» Data

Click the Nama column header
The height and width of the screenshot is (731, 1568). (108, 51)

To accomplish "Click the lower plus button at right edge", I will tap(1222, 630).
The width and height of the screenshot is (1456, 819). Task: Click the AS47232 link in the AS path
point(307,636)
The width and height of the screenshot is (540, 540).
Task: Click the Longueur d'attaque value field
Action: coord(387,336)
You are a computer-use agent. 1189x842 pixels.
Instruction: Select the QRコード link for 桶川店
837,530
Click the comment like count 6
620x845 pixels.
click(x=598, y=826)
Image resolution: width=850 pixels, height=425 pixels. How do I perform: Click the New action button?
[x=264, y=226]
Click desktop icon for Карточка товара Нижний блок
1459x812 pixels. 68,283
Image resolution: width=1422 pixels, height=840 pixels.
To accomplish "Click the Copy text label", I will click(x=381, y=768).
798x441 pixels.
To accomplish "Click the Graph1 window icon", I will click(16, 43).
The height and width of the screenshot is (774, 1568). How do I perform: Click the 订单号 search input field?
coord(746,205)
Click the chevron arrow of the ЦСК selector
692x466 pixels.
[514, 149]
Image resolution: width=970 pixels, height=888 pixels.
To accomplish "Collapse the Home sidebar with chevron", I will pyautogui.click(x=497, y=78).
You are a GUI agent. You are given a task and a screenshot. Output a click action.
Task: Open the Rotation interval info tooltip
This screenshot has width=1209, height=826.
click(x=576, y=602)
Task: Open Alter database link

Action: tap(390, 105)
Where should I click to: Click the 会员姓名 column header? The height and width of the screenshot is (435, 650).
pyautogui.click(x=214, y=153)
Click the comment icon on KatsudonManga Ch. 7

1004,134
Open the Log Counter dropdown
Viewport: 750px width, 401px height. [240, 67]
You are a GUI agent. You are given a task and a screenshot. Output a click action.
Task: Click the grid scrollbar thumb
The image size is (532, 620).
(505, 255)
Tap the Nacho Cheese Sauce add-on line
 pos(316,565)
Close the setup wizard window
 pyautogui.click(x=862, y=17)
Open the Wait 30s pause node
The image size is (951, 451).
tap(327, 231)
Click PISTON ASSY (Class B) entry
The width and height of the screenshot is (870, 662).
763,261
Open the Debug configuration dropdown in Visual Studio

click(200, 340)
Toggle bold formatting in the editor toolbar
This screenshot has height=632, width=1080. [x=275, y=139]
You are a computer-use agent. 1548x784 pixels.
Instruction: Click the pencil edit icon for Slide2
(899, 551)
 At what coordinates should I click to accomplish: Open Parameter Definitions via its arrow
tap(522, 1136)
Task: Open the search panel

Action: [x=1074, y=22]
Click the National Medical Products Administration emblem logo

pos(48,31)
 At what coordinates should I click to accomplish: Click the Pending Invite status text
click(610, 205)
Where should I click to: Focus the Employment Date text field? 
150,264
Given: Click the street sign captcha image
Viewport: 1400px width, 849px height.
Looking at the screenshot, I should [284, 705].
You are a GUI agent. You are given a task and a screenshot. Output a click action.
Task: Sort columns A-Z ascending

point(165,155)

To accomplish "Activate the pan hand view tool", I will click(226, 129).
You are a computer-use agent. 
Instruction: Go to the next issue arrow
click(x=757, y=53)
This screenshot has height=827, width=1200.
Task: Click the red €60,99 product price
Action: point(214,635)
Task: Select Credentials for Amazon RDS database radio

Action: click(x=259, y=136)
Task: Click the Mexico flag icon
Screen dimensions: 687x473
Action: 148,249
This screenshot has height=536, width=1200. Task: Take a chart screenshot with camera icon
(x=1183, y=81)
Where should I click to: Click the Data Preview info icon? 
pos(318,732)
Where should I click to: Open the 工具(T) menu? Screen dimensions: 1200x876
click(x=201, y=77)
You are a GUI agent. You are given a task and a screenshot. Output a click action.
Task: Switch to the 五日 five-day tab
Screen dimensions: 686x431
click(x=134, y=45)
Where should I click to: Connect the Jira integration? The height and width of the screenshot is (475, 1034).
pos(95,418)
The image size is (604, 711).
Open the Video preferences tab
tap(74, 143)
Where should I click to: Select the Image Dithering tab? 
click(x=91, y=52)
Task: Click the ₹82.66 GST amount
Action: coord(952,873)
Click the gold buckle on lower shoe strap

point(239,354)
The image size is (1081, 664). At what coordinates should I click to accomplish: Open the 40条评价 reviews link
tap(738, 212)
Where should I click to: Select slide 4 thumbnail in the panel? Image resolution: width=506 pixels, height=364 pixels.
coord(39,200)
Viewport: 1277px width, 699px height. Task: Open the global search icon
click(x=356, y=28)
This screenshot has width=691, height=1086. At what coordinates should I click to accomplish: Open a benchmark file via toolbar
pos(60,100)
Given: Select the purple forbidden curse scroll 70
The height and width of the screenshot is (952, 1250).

» About this exercise
Each line of the records above should be copied exactly.

» Answer box
Click the Nama column header
The height and width of the screenshot is (731, 1568). (108, 51)

To accomplish "Click the lower plus button at right edge", I will tap(1222, 630).
The width and height of the screenshot is (1456, 819). Task: Click the AS47232 link in the AS path
point(307,636)
The width and height of the screenshot is (540, 540).
Task: Click the Longueur d'attaque value field
Action: coord(387,336)
You are a computer-use agent. 1189x842 pixels.
Instruction: Select the QRコード link for 桶川店
837,530
Click the comment like count 6
620x845 pixels.
click(x=598, y=826)
Image resolution: width=850 pixels, height=425 pixels. How do I perform: Click the New action button?
[x=264, y=226]
Click desktop icon for Карточка товара Нижний блок
1459x812 pixels. 68,283
Image resolution: width=1422 pixels, height=840 pixels.
To accomplish "Click the Copy text label", I will click(x=381, y=768).
798x441 pixels.
To accomplish "Click the Graph1 window icon", I will click(16, 43).
The height and width of the screenshot is (774, 1568). How do I perform: Click the 订单号 search input field?
coord(746,205)
Click the chevron arrow of the ЦСК selector
692x466 pixels.
[514, 149]
Image resolution: width=970 pixels, height=888 pixels.
To accomplish "Collapse the Home sidebar with chevron", I will pyautogui.click(x=497, y=78).
You are a GUI agent. You are given a task and a screenshot. Output a click action.
Task: Open the Rotation interval info tooltip
This screenshot has width=1209, height=826.
click(x=576, y=602)
Task: Open Alter database link

Action: tap(390, 105)
Where should I click to: Click the 会员姓名 column header? The height and width of the screenshot is (435, 650).
pyautogui.click(x=214, y=153)
Click the comment icon on KatsudonManga Ch. 7

1004,134
Open the Log Counter dropdown
Viewport: 750px width, 401px height. [240, 67]
You are a GUI agent. You are given a task and a screenshot. Output a click action.
Task: Click the grid scrollbar thumb
The image size is (532, 620).
(505, 255)
Tap the Nacho Cheese Sauce add-on line
 pos(316,565)
Close the setup wizard window
 pyautogui.click(x=862, y=17)
Open the Wait 30s pause node
The image size is (951, 451).
tap(327, 231)
Click PISTON ASSY (Class B) entry
The width and height of the screenshot is (870, 662).
763,261
Open the Debug configuration dropdown in Visual Studio

click(200, 340)
Toggle bold formatting in the editor toolbar
This screenshot has height=632, width=1080. [x=275, y=139]
You are a computer-use agent. 1548x784 pixels.
Instruction: Click the pencil edit icon for Slide2
(899, 551)
 At what coordinates should I click to accomplish: Open Parameter Definitions via its arrow
tap(522, 1136)
Task: Open the search panel

Action: [x=1074, y=22]
Click the National Medical Products Administration emblem logo

pos(48,31)
 At what coordinates should I click to accomplish: Click the Pending Invite status text
click(610, 205)
Where should I click to: Focus the Employment Date text field? 
150,264
Given: Click the street sign captcha image
Viewport: 1400px width, 849px height.
Looking at the screenshot, I should [284, 705].
You are a GUI agent. You are given a task and a screenshot. Output a click action.
Task: Sort columns A-Z ascending

point(165,155)

To accomplish "Activate the pan hand view tool", I will click(226, 129).
You are a computer-use agent. 
Instruction: Go to the next issue arrow
click(x=757, y=53)
This screenshot has height=827, width=1200.
Task: Click the red €60,99 product price
Action: point(214,635)
Task: Select Credentials for Amazon RDS database radio

Action: click(x=259, y=136)
Task: Click the Mexico flag icon
Screen dimensions: 687x473
Action: 148,249
This screenshot has height=536, width=1200. Task: Take a chart screenshot with camera icon
(x=1183, y=81)
Where should I click to: Click the Data Preview info icon? 
pos(318,732)
Where should I click to: Open the 工具(T) menu? Screen dimensions: 1200x876
click(x=201, y=77)
You are a GUI agent. You are given a task and a screenshot. Output a click action.
Task: Switch to the 五日 five-day tab
Screen dimensions: 686x431
click(x=134, y=45)
Where should I click to: Connect the Jira integration? The height and width of the screenshot is (475, 1034).
pos(95,418)
The image size is (604, 711).
Open the Video preferences tab
tap(74, 143)
Where should I click to: Select the Image Dithering tab? 
click(x=91, y=52)
Task: Click the ₹82.66 GST amount
Action: coord(952,873)
Click the gold buckle on lower shoe strap

point(239,354)
The image size is (1081, 664). At what coordinates should I click to accomplish: Open the 40条评价 reviews link
tap(738, 212)
Where should I click to: Select slide 4 thumbnail in the panel? Image resolution: width=506 pixels, height=364 pixels.
coord(39,200)
Viewport: 1277px width, 699px height. Task: Open the global search icon
click(x=356, y=28)
This screenshot has width=691, height=1086. At what coordinates should I click to accomplish: Open a benchmark file via toolbar
pos(60,100)
Given: Select the purple forbidden curse scroll 70
The height and width of the screenshot is (952, 1250).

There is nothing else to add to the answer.